» What the task asks
Retype the stretch from the line containing "Describe the element" through the end of the records below, word for word, leaving out the pictures.

» Saved entries
==*==

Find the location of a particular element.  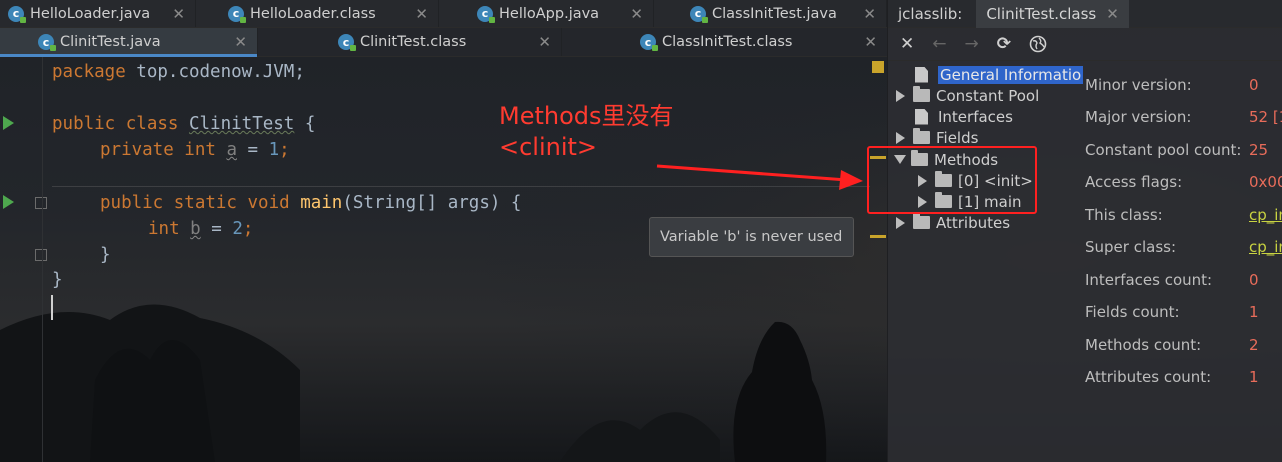

code-line-1: package top.codenow.JVM; is located at coordinates (178, 72).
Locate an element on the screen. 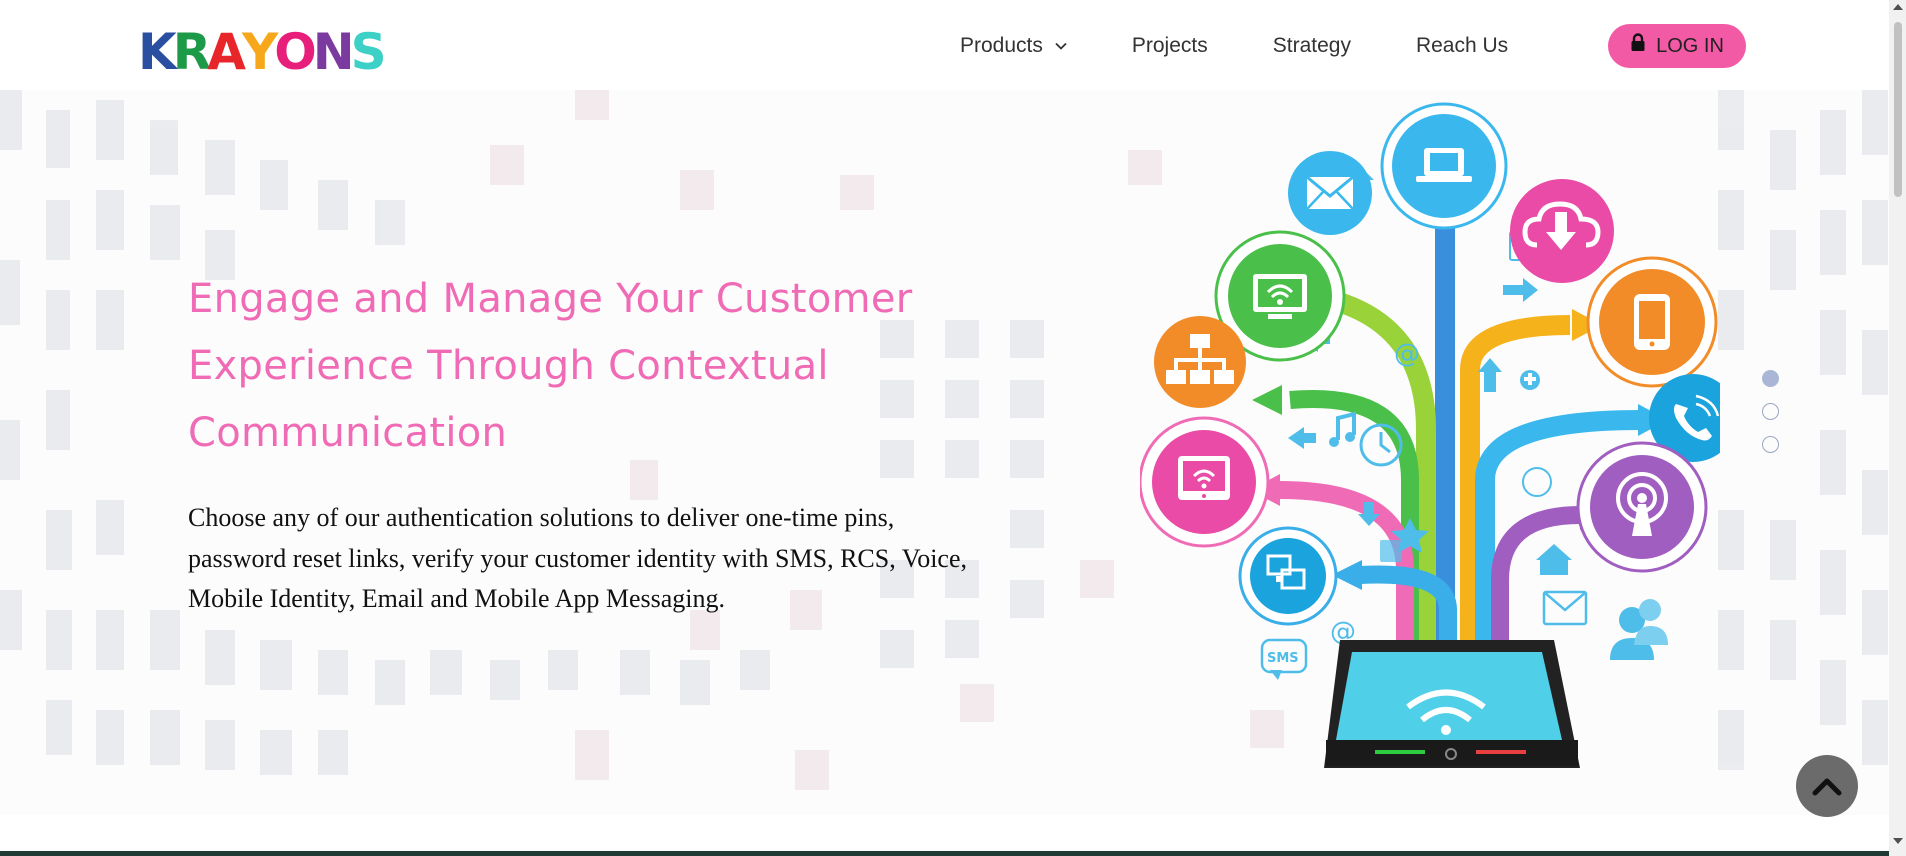  scroll-up-arrow-icon is located at coordinates (1898, 7).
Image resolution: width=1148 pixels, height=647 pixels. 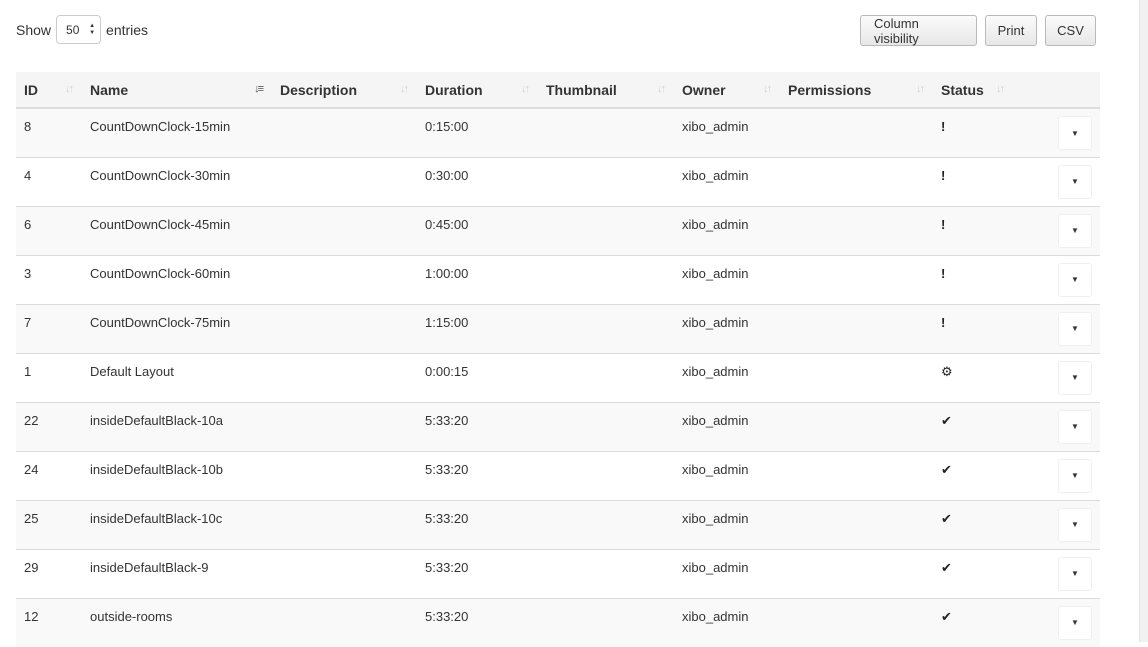 What do you see at coordinates (856, 90) in the screenshot?
I see `column-header-permissions: Permissions ↓↑` at bounding box center [856, 90].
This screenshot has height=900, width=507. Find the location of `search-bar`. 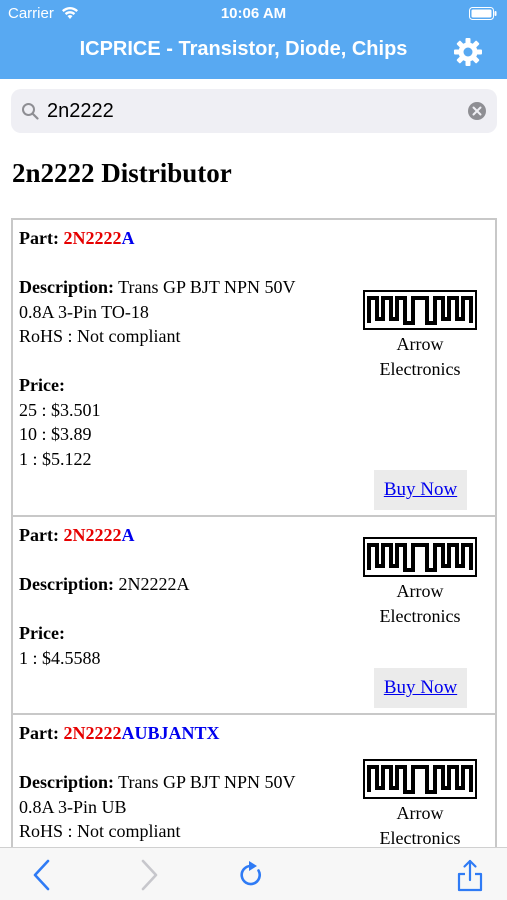

search-bar is located at coordinates (254, 111).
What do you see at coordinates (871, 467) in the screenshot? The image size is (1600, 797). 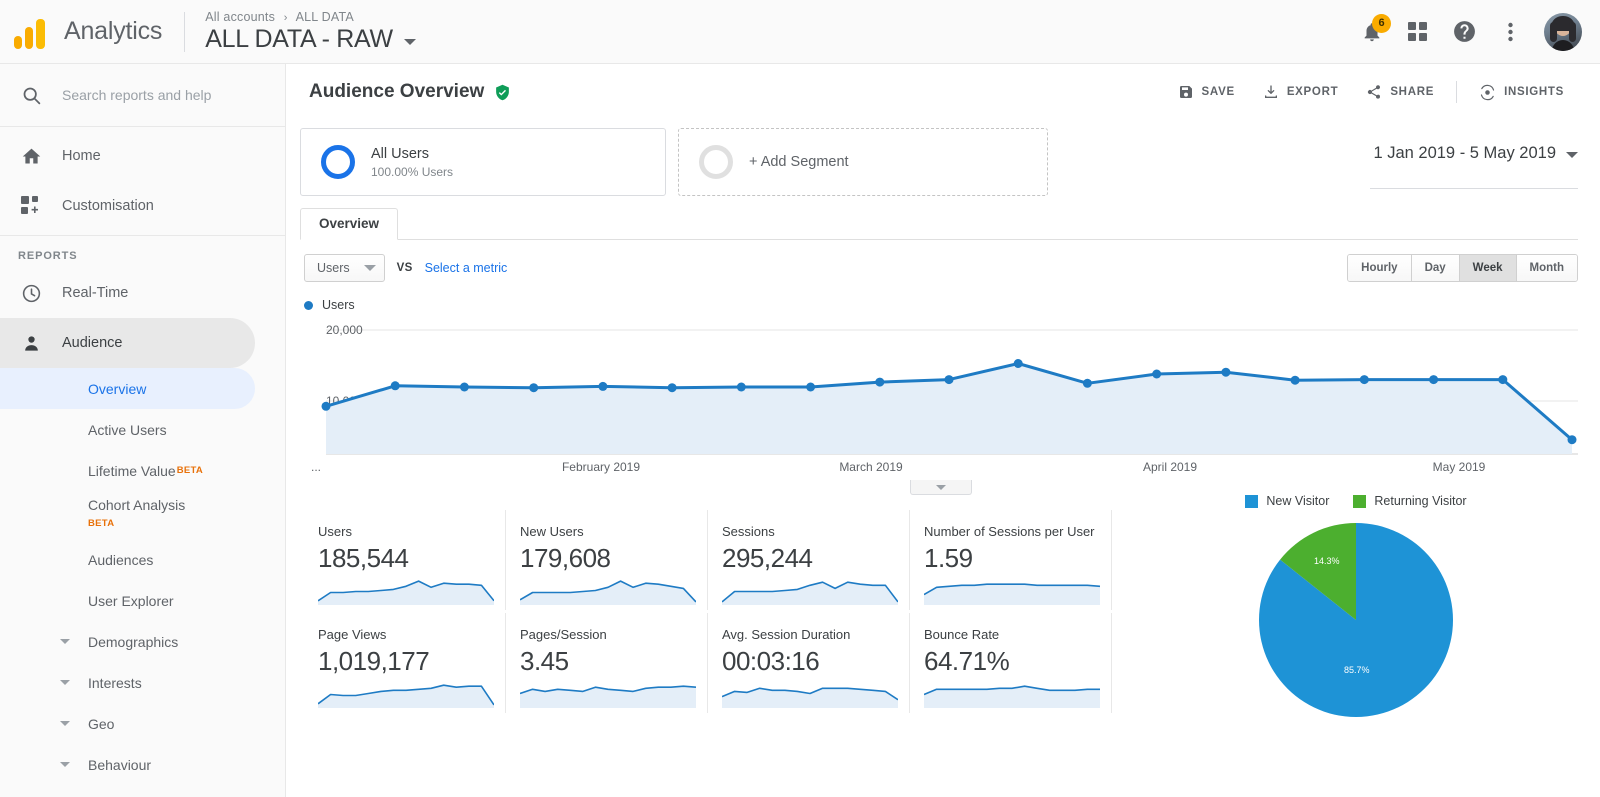 I see `xtick-march: March 2019` at bounding box center [871, 467].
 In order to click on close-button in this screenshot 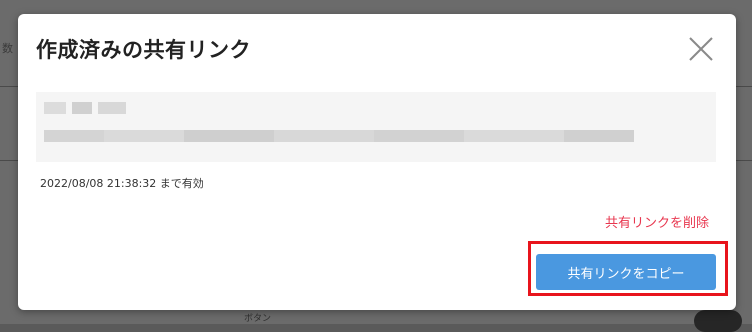, I will do `click(701, 49)`.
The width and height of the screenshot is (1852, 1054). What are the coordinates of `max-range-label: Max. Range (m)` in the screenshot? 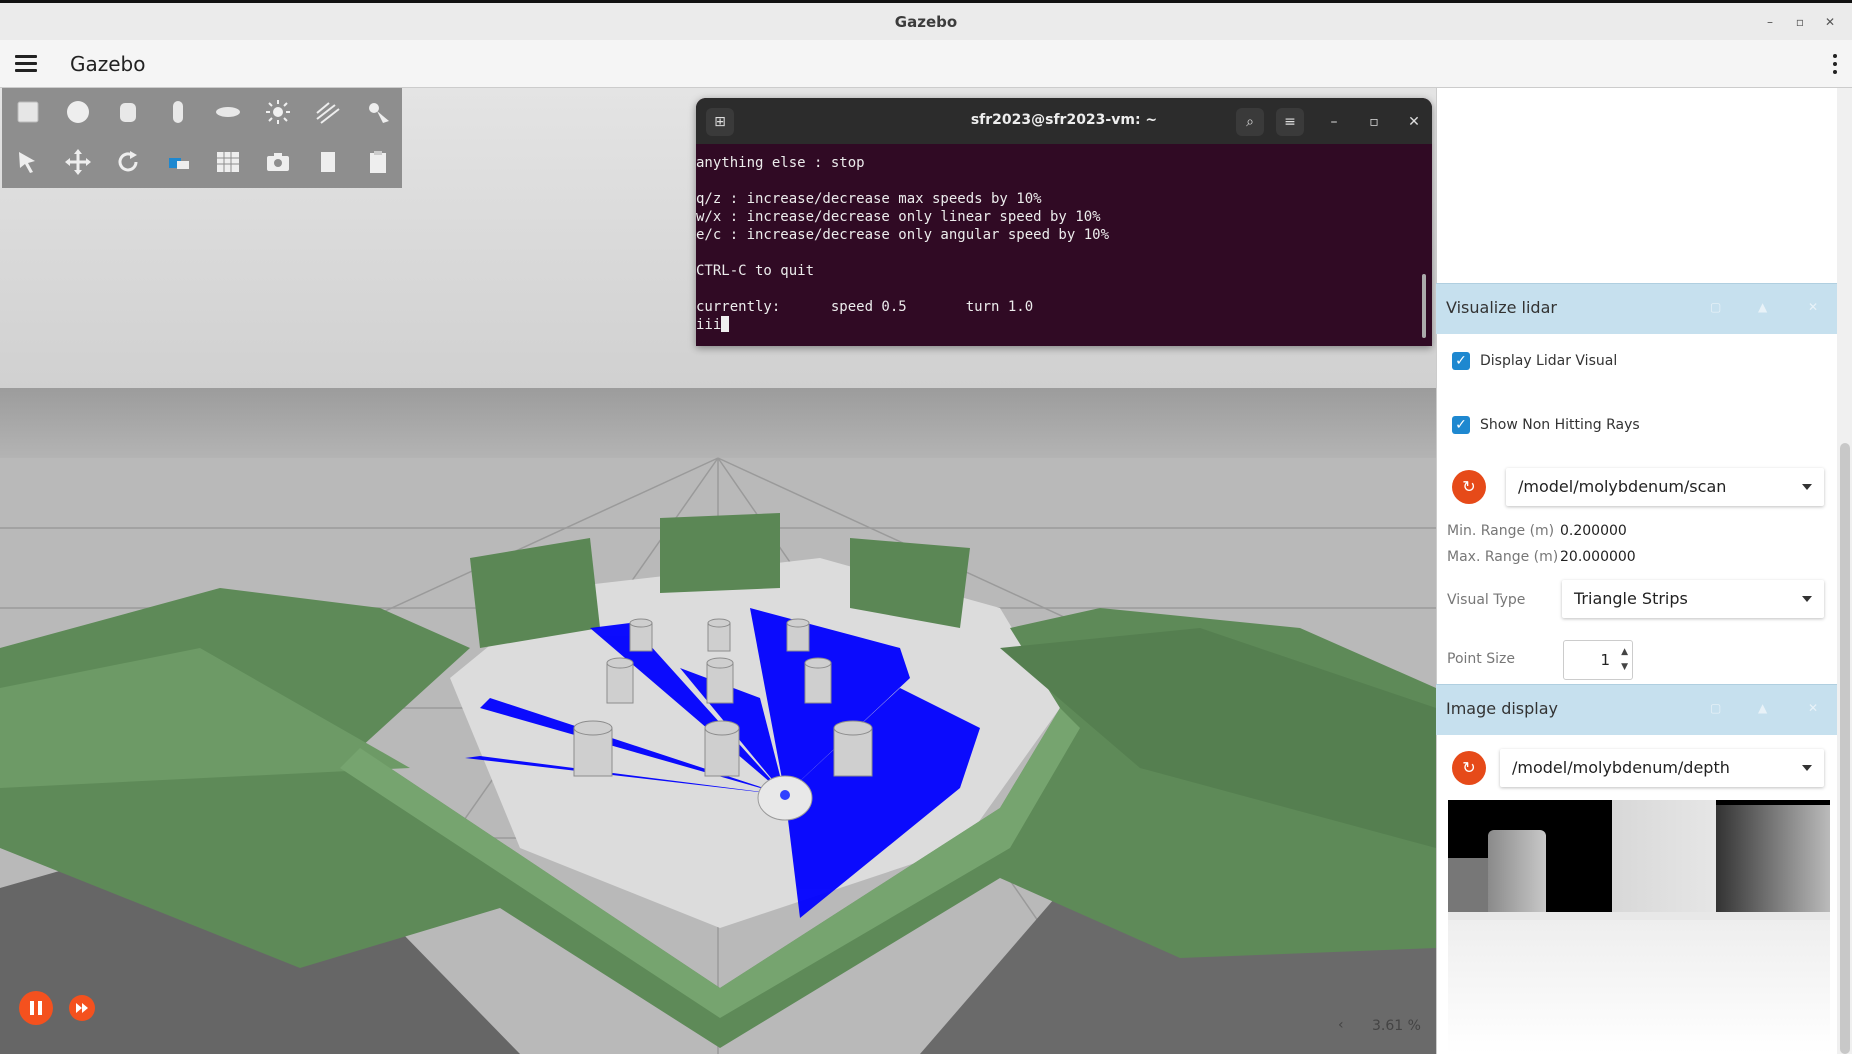 It's located at (1503, 557).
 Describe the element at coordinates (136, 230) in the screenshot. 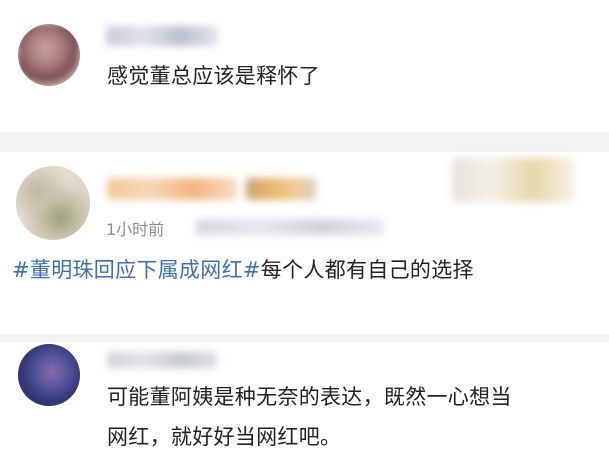

I see `post-time: 1小时前` at that location.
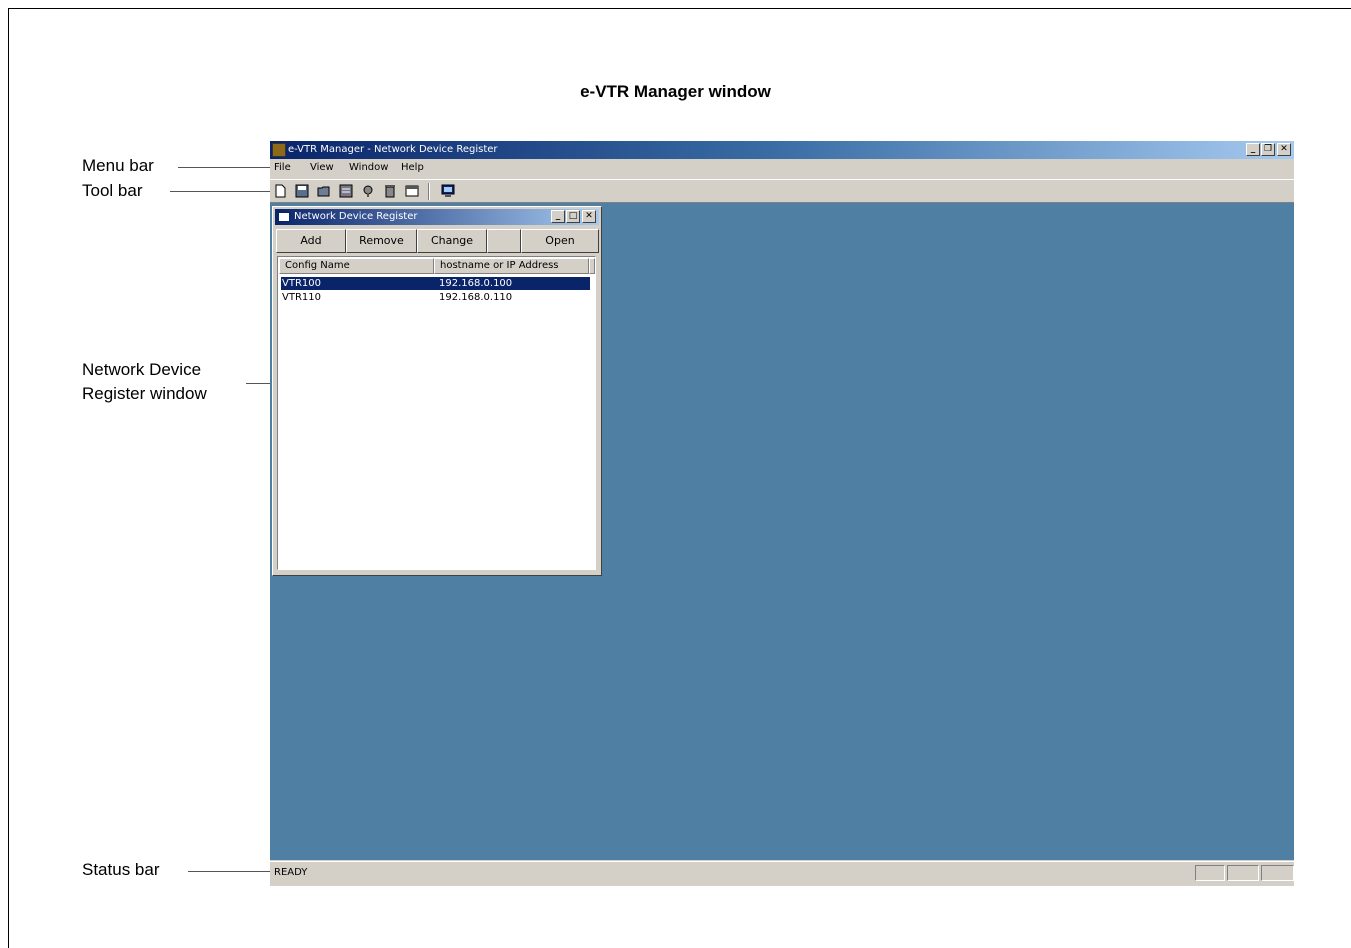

==*==

» Completed exercise
 Describe the element at coordinates (136, 230) in the screenshot. 

I see `post-time: 1小时前` at that location.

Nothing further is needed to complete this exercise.